What you will do: Begin at the line below that has "British Youth Opera (670, 1407)" and stop after the line that has "pre (668, 1780)". Please restate only those lines, word for word.

Supplied entries:
*** Begin section ***
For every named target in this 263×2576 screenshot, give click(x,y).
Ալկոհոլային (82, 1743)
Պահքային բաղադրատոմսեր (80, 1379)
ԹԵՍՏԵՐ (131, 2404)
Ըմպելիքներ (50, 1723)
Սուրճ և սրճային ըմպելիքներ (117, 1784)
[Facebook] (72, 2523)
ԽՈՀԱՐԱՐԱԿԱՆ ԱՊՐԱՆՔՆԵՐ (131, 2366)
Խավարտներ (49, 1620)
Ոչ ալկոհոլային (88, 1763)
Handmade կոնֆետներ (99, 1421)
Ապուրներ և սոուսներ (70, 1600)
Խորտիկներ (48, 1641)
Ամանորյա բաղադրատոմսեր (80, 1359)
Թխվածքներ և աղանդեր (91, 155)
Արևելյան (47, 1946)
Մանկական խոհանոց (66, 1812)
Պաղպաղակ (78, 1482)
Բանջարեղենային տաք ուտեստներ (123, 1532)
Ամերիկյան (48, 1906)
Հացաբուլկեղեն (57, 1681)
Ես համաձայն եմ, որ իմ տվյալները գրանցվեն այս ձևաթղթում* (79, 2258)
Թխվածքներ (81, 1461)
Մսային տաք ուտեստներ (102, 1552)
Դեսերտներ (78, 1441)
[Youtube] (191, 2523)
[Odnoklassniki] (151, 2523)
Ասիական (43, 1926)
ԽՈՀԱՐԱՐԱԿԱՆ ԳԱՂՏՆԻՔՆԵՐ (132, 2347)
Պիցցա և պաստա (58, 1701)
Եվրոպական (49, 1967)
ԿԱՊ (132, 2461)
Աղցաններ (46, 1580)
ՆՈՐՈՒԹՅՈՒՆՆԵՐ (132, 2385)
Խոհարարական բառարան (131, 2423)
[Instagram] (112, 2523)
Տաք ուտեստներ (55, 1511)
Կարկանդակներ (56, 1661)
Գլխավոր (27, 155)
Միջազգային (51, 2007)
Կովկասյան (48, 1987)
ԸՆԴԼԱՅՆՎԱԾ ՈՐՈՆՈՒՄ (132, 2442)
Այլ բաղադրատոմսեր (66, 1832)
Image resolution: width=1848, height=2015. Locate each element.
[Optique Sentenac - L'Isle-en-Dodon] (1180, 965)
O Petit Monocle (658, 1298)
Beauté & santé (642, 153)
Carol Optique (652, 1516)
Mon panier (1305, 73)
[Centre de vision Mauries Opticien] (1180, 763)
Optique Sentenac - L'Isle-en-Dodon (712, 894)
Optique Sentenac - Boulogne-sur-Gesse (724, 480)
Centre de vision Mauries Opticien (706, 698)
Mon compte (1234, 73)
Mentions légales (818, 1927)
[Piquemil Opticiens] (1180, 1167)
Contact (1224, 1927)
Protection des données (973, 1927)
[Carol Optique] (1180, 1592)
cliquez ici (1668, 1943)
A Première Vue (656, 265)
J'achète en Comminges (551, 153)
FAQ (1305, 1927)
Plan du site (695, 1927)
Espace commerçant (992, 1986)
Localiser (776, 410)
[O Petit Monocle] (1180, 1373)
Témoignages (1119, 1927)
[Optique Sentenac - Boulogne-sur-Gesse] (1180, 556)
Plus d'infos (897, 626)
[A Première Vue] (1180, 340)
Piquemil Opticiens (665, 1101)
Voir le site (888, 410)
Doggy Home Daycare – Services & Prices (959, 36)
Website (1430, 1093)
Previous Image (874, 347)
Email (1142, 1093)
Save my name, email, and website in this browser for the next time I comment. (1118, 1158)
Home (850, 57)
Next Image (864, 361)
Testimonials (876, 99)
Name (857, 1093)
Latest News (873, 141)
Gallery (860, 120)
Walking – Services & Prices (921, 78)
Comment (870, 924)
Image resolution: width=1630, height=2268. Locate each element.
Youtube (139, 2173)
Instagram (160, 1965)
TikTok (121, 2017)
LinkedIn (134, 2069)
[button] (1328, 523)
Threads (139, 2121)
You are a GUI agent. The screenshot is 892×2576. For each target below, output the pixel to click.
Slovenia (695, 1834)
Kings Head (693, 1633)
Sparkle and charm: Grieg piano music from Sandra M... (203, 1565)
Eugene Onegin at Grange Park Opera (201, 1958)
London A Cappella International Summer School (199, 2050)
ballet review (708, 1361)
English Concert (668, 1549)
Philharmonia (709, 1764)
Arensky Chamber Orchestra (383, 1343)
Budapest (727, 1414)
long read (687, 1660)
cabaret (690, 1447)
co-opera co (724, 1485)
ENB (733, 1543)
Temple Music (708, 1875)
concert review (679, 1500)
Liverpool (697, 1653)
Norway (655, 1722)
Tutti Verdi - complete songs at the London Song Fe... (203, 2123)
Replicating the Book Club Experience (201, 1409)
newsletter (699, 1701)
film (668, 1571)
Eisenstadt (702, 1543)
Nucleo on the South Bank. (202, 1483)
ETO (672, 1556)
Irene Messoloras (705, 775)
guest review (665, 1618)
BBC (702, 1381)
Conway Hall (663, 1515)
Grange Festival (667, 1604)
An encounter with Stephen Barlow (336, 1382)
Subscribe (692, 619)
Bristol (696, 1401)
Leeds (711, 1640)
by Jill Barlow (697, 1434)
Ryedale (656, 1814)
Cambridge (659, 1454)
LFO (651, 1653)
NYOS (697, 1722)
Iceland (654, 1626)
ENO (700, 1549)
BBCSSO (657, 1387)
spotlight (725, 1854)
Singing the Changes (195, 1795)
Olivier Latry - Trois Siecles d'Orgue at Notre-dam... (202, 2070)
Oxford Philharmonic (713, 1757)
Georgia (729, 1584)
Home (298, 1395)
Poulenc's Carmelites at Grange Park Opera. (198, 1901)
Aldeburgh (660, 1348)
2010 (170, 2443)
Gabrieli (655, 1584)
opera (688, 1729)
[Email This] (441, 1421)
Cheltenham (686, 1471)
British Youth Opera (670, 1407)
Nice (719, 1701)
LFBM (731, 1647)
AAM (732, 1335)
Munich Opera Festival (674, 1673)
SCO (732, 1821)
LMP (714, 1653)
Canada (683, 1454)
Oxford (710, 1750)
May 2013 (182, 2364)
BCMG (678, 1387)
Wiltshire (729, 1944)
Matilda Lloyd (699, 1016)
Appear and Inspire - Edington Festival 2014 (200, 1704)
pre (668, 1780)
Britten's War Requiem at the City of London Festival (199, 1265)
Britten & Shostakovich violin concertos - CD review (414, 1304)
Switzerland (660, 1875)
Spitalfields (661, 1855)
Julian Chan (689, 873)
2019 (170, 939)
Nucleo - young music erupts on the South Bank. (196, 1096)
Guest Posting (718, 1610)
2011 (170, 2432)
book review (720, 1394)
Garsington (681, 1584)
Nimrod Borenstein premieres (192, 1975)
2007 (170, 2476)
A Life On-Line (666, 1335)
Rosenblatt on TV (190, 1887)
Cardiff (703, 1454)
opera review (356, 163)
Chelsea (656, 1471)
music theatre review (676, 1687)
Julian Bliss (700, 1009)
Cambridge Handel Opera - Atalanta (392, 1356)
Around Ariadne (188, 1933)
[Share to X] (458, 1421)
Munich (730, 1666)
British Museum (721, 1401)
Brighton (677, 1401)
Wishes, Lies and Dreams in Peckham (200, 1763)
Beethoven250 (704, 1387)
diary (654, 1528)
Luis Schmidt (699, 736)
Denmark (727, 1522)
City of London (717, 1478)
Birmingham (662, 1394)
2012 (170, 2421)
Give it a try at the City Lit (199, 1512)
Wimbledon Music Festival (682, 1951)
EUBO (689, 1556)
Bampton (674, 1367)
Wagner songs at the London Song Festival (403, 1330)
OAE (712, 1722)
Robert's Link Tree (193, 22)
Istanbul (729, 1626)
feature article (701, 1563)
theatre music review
*** End section ***
Response for this exercise:
British Youth Opera (670, 1407)
Nice (719, 1701)
LFBM (731, 1647)
AAM (732, 1335)
Munich Opera Festival (674, 1673)
SCO (732, 1821)
LMP (714, 1653)
Canada (683, 1454)
Oxford (710, 1750)
May 2013 (182, 2364)
BCMG (678, 1387)
Wiltshire (729, 1944)
Matilda Lloyd (699, 1016)
Appear and Inspire - Edington Festival 2014 (200, 1704)
pre (668, 1780)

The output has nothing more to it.